The Ecological Dimension of A.N. Whitehead’s Process Philosophy
DOI:
https://doi.org/10.21146/0042-8744-2025-3-80-90Keywords:
A.N. Whitehead, process philosophy, ecology, modes of thought, modernityAbstract
The article interprets Alfred North Whitehead’s process philosophy and its conceptual connections with the field of ecological discussions in the second half of the 20th century. Upon familiarizing ourselves with contemporary ecological concepts, we discover both explicit and hidden presence of Whitehead’s ideas within them. His way of thinking regularly influences ecological approaches in various areas of culture. A question to research arises: to what extent does the composition of process philosophy, the apparatus of its reflexivity and its metaphysical pathos correspond to the ecological trajectory of its interpretation? In answering this question, a reconstruction of process philosophy is carried out with regard to its ecological dimension.
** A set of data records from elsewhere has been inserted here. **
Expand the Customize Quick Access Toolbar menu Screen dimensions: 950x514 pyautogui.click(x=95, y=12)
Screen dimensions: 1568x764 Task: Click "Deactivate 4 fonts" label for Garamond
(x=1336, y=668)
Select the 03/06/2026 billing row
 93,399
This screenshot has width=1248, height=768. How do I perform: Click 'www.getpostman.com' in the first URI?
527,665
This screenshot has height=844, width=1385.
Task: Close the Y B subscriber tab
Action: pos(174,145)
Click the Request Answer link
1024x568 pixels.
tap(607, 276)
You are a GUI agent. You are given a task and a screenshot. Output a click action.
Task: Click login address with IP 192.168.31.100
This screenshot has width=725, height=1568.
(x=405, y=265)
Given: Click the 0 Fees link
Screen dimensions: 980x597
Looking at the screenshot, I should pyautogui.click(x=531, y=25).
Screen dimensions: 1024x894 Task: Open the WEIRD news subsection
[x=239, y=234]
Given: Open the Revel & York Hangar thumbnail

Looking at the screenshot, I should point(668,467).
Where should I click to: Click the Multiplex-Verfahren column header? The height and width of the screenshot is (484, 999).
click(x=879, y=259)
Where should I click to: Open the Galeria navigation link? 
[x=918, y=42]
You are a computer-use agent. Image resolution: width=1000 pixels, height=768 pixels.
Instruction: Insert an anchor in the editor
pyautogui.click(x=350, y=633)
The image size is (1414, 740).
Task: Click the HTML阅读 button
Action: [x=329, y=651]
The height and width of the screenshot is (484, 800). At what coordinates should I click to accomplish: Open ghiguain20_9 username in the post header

It is concluded that the processual form of thinking is internally consistent and deeply connected with the foundations of the ecological worldview, its language and life perception. It is shown that such concordance and even kinship between the stances of process philosophy and the participants of eclectic ecological discourse is due both to the direct influence of Whitehead’s ideas on the researched area (Cobb, Griffin, Barbour, etc.) and to the indirect, mediated influence on the landscape of ideas and attitudes of the ecological consciousness of Western man of the 20th century. Key characteristics of Whitehead’s processual form thinking include criticism of the modern type of rationality, process-organismic categorical apparatus, ontology of relations, focus on the problem of self-organization and interaction of the organism with its environment, romanticization of nature, and the aesthetic value of the surroundings. These statements of process philosophy, in varying proportions and with expected shifts, variations, and accents, are the source – significant but sometimes anonymous – of the ecological consciousness that emerged in the situation of the 1960s.